PROBLEM TO SOLVE: Lines from the one with "This screenshot has height=398, width=602." through the end of the listing below are to be retyped exactly.

***

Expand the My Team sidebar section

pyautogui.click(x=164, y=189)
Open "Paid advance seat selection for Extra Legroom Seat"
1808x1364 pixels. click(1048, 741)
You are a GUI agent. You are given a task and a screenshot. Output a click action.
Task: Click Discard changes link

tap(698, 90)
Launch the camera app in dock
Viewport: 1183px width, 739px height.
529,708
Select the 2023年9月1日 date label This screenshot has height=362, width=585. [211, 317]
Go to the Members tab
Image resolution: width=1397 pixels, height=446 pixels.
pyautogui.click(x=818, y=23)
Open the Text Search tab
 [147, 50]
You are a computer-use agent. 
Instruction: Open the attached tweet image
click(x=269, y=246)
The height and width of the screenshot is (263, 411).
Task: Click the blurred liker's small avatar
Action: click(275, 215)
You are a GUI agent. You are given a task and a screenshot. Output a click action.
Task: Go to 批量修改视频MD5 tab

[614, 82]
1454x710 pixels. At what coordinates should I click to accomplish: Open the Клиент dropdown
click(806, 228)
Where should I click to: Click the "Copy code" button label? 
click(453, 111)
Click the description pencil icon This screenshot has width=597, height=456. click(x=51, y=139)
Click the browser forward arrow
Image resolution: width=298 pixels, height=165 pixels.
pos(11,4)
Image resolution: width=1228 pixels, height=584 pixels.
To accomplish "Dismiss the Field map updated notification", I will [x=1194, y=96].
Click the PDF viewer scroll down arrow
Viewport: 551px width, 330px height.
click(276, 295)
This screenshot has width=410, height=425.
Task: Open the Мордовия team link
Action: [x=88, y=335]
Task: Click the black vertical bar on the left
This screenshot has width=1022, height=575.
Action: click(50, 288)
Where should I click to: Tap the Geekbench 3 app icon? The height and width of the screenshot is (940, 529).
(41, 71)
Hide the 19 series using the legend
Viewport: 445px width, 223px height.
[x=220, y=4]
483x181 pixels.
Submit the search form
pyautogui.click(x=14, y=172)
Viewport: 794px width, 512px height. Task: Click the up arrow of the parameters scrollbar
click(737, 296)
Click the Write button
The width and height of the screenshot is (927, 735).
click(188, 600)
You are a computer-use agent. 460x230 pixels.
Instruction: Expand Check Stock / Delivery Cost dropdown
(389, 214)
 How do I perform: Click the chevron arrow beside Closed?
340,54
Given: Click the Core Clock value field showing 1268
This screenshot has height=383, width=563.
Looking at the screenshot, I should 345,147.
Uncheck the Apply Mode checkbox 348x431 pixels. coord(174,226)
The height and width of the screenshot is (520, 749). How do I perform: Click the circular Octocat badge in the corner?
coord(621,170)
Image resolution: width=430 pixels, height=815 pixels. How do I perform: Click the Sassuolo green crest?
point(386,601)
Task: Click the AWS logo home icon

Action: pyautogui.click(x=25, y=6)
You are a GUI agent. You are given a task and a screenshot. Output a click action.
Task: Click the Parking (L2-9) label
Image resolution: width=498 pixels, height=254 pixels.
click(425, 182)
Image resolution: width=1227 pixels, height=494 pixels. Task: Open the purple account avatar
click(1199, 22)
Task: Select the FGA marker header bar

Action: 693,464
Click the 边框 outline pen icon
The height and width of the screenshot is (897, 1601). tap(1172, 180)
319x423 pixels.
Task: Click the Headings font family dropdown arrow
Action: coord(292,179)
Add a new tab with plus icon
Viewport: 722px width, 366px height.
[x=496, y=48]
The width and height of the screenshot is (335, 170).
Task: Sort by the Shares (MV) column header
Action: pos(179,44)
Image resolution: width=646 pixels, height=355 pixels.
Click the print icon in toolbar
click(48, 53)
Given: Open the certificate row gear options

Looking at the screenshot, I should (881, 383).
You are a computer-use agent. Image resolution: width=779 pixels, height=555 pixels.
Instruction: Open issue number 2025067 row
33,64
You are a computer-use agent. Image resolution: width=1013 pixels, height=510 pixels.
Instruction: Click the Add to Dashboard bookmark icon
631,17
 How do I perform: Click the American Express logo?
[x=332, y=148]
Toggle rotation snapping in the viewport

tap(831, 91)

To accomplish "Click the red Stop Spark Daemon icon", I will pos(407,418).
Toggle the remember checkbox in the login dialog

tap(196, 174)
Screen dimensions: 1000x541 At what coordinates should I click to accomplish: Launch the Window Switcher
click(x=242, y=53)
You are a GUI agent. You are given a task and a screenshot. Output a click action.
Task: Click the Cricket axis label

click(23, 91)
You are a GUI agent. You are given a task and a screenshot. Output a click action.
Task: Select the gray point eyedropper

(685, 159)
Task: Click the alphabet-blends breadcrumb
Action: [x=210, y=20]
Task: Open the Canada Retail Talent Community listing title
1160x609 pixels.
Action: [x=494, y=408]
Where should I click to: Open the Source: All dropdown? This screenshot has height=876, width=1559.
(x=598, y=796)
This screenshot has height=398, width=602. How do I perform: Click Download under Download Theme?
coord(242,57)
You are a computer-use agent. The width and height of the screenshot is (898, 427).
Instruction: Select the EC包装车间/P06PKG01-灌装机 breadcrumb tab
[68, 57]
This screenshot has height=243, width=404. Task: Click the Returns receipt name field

***

TASK RESPONSE:
This screenshot has height=398, width=602. How do I perform: Click Download under Download Theme?
coord(242,57)
You are a computer-use agent. The width and height of the screenshot is (898, 427).
Instruction: Select the EC包装车间/P06PKG01-灌装机 breadcrumb tab
[68, 57]
This screenshot has height=243, width=404. Task: Click the Returns receipt name field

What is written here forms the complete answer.